### Objective
Recast the material from the line containing "Viewport: 766px width, 717px" through the line containing "click(x=724, y=104)" as a Markdown table with the columns Row and Line, numbering each line and leaving out any blank ones.

### Information supplied
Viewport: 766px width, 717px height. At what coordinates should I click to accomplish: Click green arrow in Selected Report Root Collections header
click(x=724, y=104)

--

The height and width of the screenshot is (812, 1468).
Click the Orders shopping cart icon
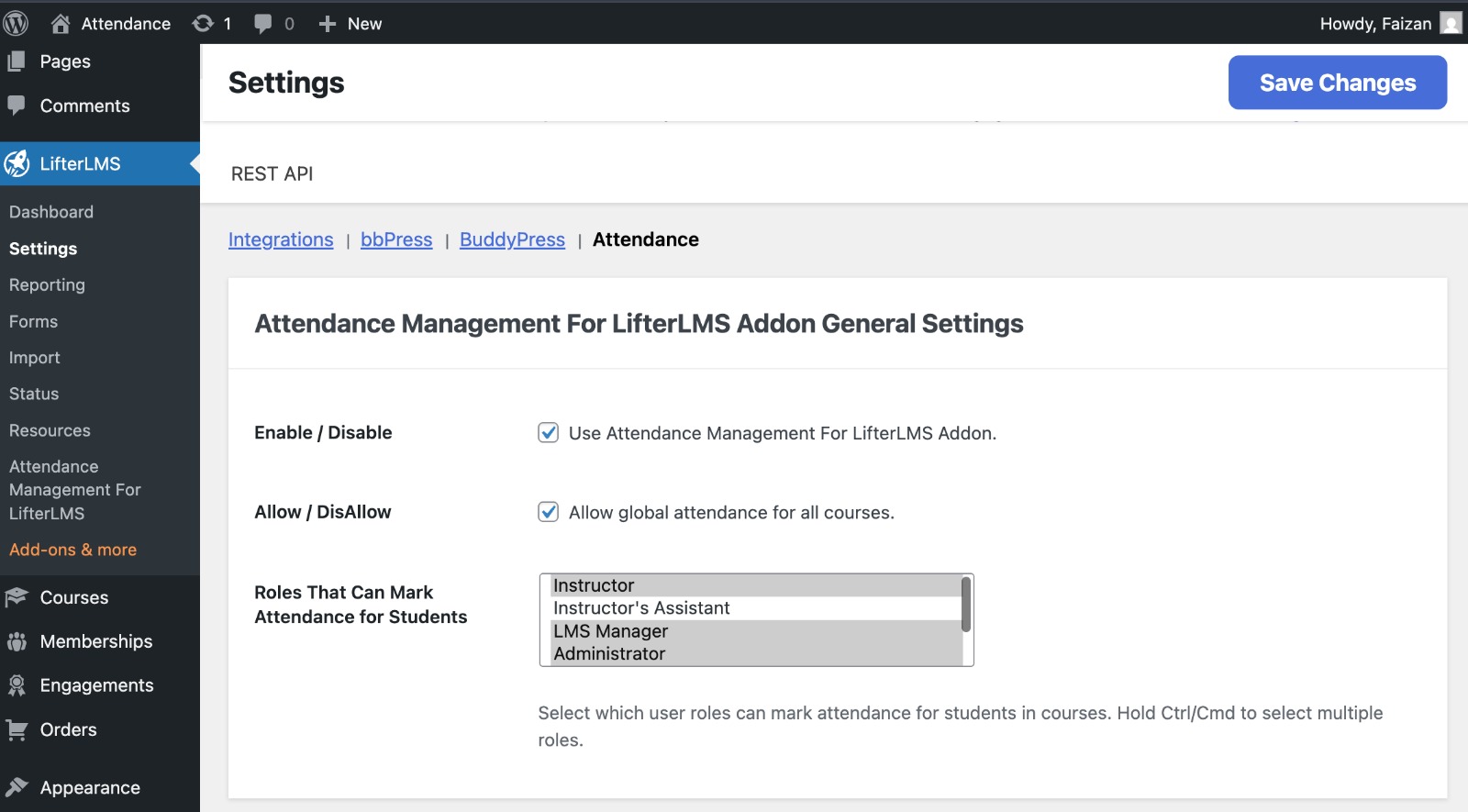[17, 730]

### Full response
| Row | Line |
|---|---|
| 1 | Viewport: 766px width, 717px height. At what coordinates should I click to accomplish: Click green arrow in Selected Report Root Collections header |
| 2 | click(x=724, y=104) |